The family responded with laughter. It wasn’t uproarious—that would have been too crude, too obvious. It was a gentle, refined amusement, the kind shared among people who are all privy to the same cruel, inside joke. In that singular, crystalizing moment, I saw their entire scheme with perfect, horrifying clarity. The calculated humiliation, the public venue chosen specifically to deter me from making a scene, the careful laying of groundwork for the narrative they would later spin about poor, unstable Jessica, who simply couldn’t handle the pressures of life as a Richardson.

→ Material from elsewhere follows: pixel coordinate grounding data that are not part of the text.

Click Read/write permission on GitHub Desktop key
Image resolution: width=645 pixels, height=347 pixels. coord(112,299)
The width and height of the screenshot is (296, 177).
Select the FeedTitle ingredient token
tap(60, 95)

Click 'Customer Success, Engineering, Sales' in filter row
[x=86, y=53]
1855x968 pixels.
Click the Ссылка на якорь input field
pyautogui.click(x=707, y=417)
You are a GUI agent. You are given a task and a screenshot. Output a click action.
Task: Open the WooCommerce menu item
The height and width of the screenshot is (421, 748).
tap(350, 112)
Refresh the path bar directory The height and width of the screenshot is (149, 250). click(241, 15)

My gaze traveled slowly around the table, lingering on each of their faces. Catherine, looking triumphant behind her serene birthday smile. William, visibly uncomfortable but utterly complicit. Charlotte and David, clearly relishing the spectacle. Their spouses, possessing just enough awareness of the cruelty to look faintly ashamed, but not nearly enough to voice an objection. And finally, Ethan. My husband. The man who had once vowed to stand with me against the entire world, now watching me with the detached curiosity of a scientist observing a lab rat in a maze.

I could have created a scene. I could have screamed and demanded a chair. I could have exposed their entire sordid plan in front of the restaurant staff, creating the sort of public scandal that would be whispered about in family lore for generations to come. That, I realized, was precisely what they expected, what they had prepared for. Catherine would then have the perfect opportunity to comfort her son over his emotionally volatile wife, and the narrative for their divorce would write itself.